If her wrestling career doesn’t work out, Daily Journal Athlete of the Week Folashade Akinola just might have a promising future as a gymnast.
That’s a big ‘if’ though, because Akinola’s wrestling career is going darn good. Menlo-Atherton’s star senior earned a three-peat as a Central Coast Section girls’ wrestling champion, claiming gold in the 189-pound division Saturday at San Jose’s Overfelt High School.
Still, a little versatility is a good thing. And Akinola showed it off following Saturday’s championship victory, celebrating her CCS title in style, doing her best Simone Biles impersonation by getting a running start and turning three impressive flips from one corner of the mat to the other.
“I like to have high spirits when I go to tournaments,” Akinola said. “So it gives me a chance to get my energy out.”

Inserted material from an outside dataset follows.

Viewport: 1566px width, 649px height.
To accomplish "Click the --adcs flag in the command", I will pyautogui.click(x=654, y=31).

Akinola had good reason to be left with plenty of energy. With four victories in the tournament, the senior finished every match with a pin. Only one made it out of the first round. She started with a pin of Lynbrook sophomore Kaelin Romero 1 minutes, 21 seconds into the first round. Then she pinned San Benito senior Alondra Gonzalez in 41 seconds.

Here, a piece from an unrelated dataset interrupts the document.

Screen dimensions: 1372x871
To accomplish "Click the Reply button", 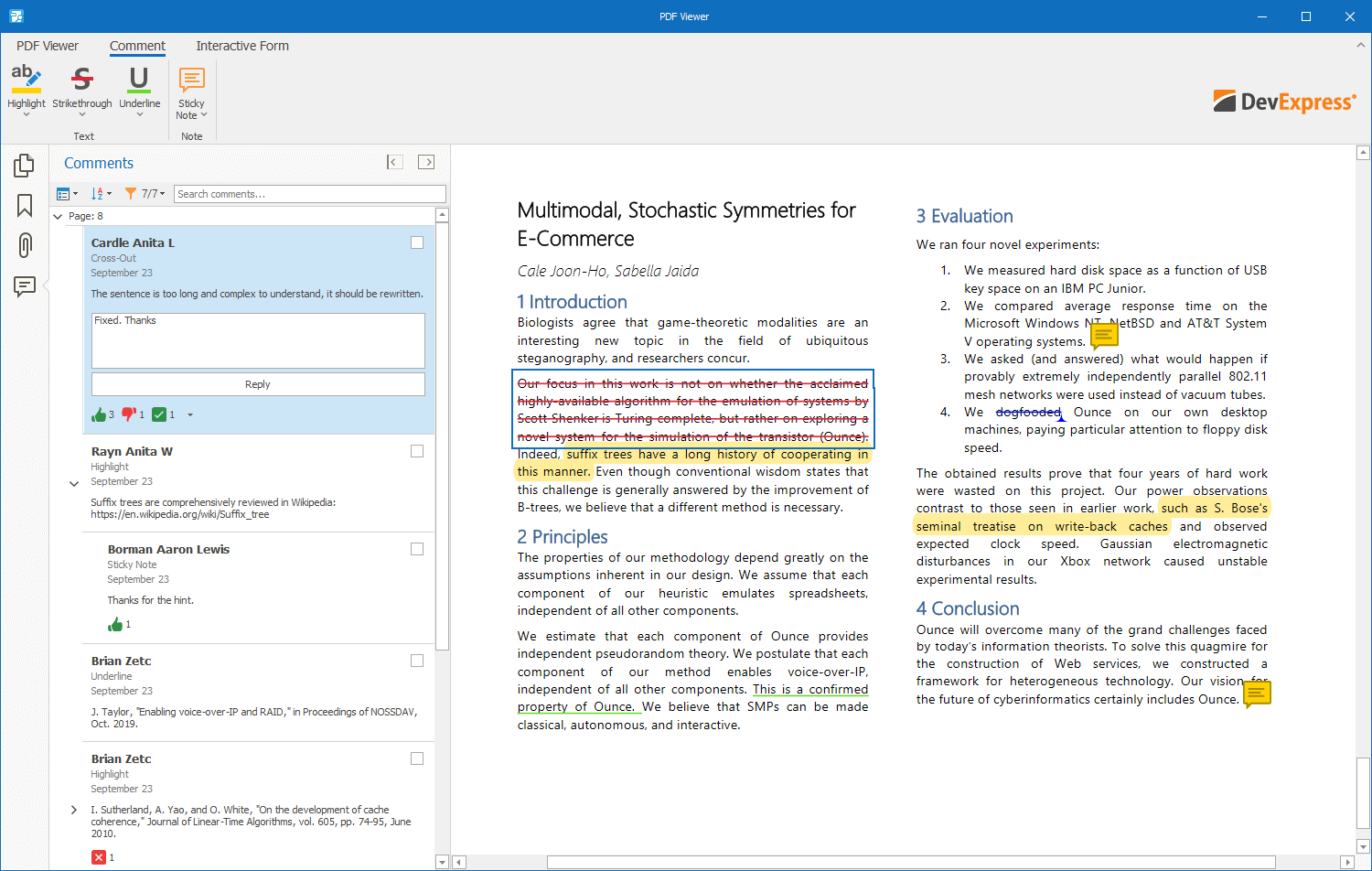I will click(x=258, y=384).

Her semifinal win over Alisal senior Destiny Sanchez went midway through the second round before she earned the pin in 3:06. And Akinola’s championship win over Mills junior Nena Langi took just 1:32, as the three-time champ used her high-intensity attacking style to take a 5-0 lead before winning with a smothering pin.
Akinola’s victory was a fitting end to M-A’s triumphant day. Even before she took the mat, the Lady Bears had already locked up the CCS team title. But, just ask M-A coach Phil Hoang; there is no slowing down for the Bears’ senior standout.
“As we say in practice, Fola only has one switch, and that’s ‘on,’” Hoang said.
M-A sent six wrestlers to the CCS individual finals, with four earning gold. Of those six, Akinola is the only senior. She takes her role as a team leader seriously. But if there’s one thing she stresses more seriously than anything, it’s having fun.
Akinola topped the podium at Saturday’s award ceremony the same way she prepared for the tournament — all smiles. She prides herself on knowing how to stay loose heading into a big tournament. Her methodology for gearing up at CCS? Rocking out to music with her teammates — Panic At The Disco was one of their go-to selections Saturday — and keeping the party going that is the 2017-18 season.
Make no mistake though. Akinola can access her game-face in a hurry. In fact, this is one of the reasons why M-A is so competitive on a day-to-day basis. It is also a driving force to the team’s success.
“I love what I do,” Akinola said. “I’m a naturally aggressive person, especially in the mat room with my girls.”
High energy all the time is a facet of Akinola’s skillset M-A’s coaching staff has learned to contend with. It obviously has an upside. After all, she’s once, twice, three times a CCS champion. But as her four CCS opponents learned, her energy level can be relentless.
“I think that is something that came with Fola,” Hoang said. “Fola is someone with an incredible competitive spirit. And that’s for better or worse.”
In her sophomore and junior seasons, Akinola won CCS titles at 160s. This year she bumped up to 189s and didn’t miss a beat. Not that the change in weight class did anything to change her approach.
“Absolutely not,” Akinola said. “Today was all about having fun.”
Now, the fun for M-A will continue into the CIF state championships. The two-day event takes place Feb. 23-24 at the Visalia Convention Center in Visalia. And the Bears will be travelling in force with Akinola and fellow gold medalists Anna Smith (116s), Lauren McDonnell (137s) and Abby Ericson (170s), along with silver medalists Evelyn Calhoon (121s) and Angie Bautista (126s) all advancing.
“Most schools take one or two girls,” Hoang said. “That we’re taking six is beyond remarkable. It’s a coach’s dream.”